__ФРАГМЕНТ ДОКУМЕНТА__.
В тюрьме Сергей помогал другим передавать письма на волю обходя цензора. За это отсидел 40 суток в ШИЗО. Сейчас ему нужны деньги на восстановление здоровья.
Сергей Коршун — минчанин, 45 лет. После разгона площади 2010 года ушел из милиции, занялся торговлей. В июле 20-го его задержали за администрирование тг-канала “Армия с народом”. Осуждён на 4,5 года колонии усиленнного режима. За решеткой придумал, как передавать письма на волю, избегая цензора. Сейчас ему нужна наша помощь.
В тюрьме вы придумали доставку писем политзаключенных домой, обходя цензора и администрацию. Как это получилось?
Сергей Коршун: Мне помогли книги Солженицина и Шаламова. Когда они этапом ехали на север, а этапы длились месяцами, им хотелось, чтобы родные знали, что они живы. Знали, куда они едут и как у них дела. Они находили небольшой карандаш, кусочек бумаги и писали на нем маленькое послание. А потом бросали в щелку вагона в надежде, что обходчик, который будет проходить вдоль железной дороги и осматривать полотно, найдет это послание и отправит по указанному адресу.
Я подумал: почему бы не попробовать?! Мы работали в цехе деревообработки, и продукция, которую мы выпускали, выезжала за пределы лагеря. Я попробовал сделать то же самое в надежде, что кто-то найдет письмо, бросит его в почтовый ящик, и оно дойдет до адресата. Так и получалось. Я был очень рад. Но потом что-то не заладилось.
Вас вычислили?
Сергей Коршун: Да, и из-за этого я оказался в ШИЗО.
Читайте также: Политзаключенная Дарья Афанасьева: То, что происходит в женской колонии — фемицид
Вы провели в ШИЗО около 40 суток. Как получалось держаться в этой ситуации?

__СОБРАННЫЙ МАТЕРИАЛ__.

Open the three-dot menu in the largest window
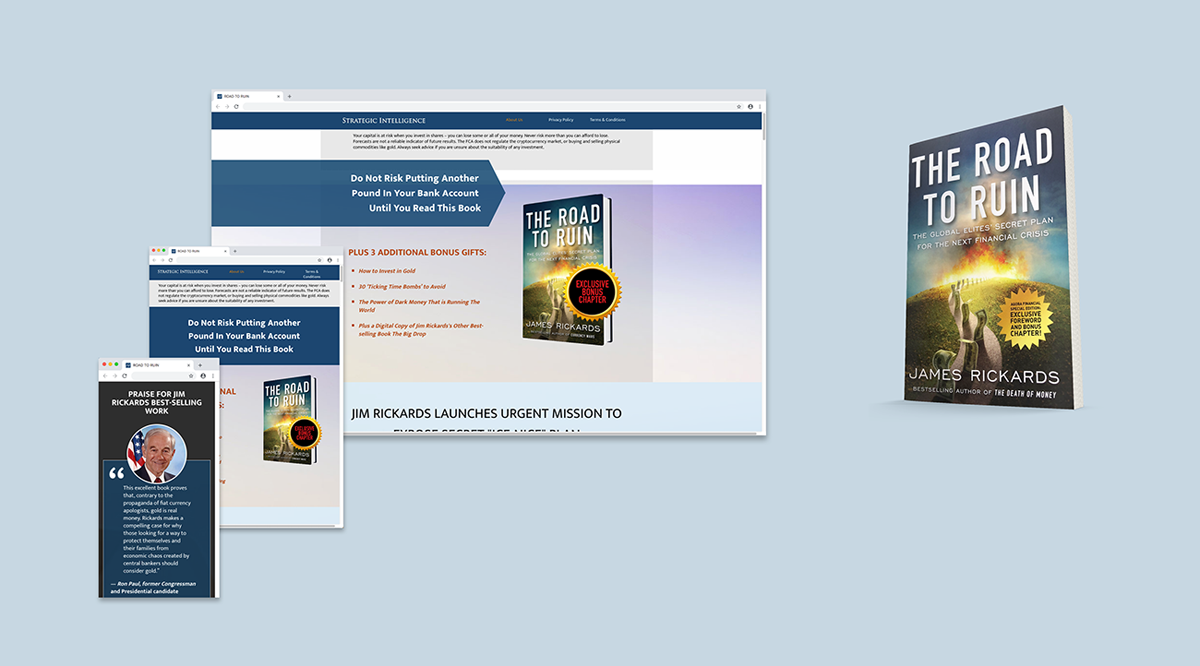 pyautogui.click(x=759, y=106)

__УСЛОВИЕ ЗАДАНИЯ__. Подхватите интервью с Сергеем Коршуном и продолжите его после последнего вопроса. Листинг к этому заданию отношения не имеет.

__РЕЗУЛЬТАТ__.
Сергей Коршун: Понимаете, допустим, тебе дали 10 суток и ты на них настраиваешься. Ну, да, один, но ты морально к этому готов. Но потом, когда тебе дают еще 10, понимаешь, что-то не так. Потом, когда дают еще 10, попадаешь в неизвестность. То есть ты полностью исключен из мира и не знаешь, где эта граница. Психологически это очень тяжело. Холод пережить можно — ты человек, ты мужчина, ты все сможешь. Но угнетала неизвестность — когда это закончится.
Читайте также: Политзаключенный Артем Задруцкий: расстреливать необязательно — можно просто не лечить
Уже потом, спустя какое-то время, читая “Архипелаг ГУЛАГ”, я наткнулся на описание штрафного изолятора. Это был доклад Абакумова Сталину. Речь о второй половине 1930-х. ШИЗО — его детище. Он описывает прикрученную кровать, которая должна днем убираться, прикрученную табуретку, прикрученный стол, отсутствие отопления, дикое питание…
Получается, что спустя время поменялась только обертка от конфет. А сама начинка, сама конфета, как была в 1937 году, так и осталась до сих пор. Страшно, что в 21 веке в центре Европы происходит такое, чего не должно быть априори. Я тогда придумал четверостишье:
Внутри тюрьмы еще одна тюрьма.
Звучит нелепо как-то и смешно.
Увы, ребята, жизнь сегодня такова,
и это место называется ШИЗО.
Если заключенные, берем даже не политических, а обычных, попадают в ШИЗО, значит это недоработка администрации лагеря. Это она допускает, что люди совершает правонарушения. Значит не работают принципы перевоспитания. Ведь человек уже наказан, наказан судом. Он несет свое наказание в виде лишения свободы. Как можно лишать свободы в местах лишения свободы? Парадокс.
Вы попали в тюрьму до августа 20-го года. Жалеете, что не были свидетелем тех радостных и трагических событий?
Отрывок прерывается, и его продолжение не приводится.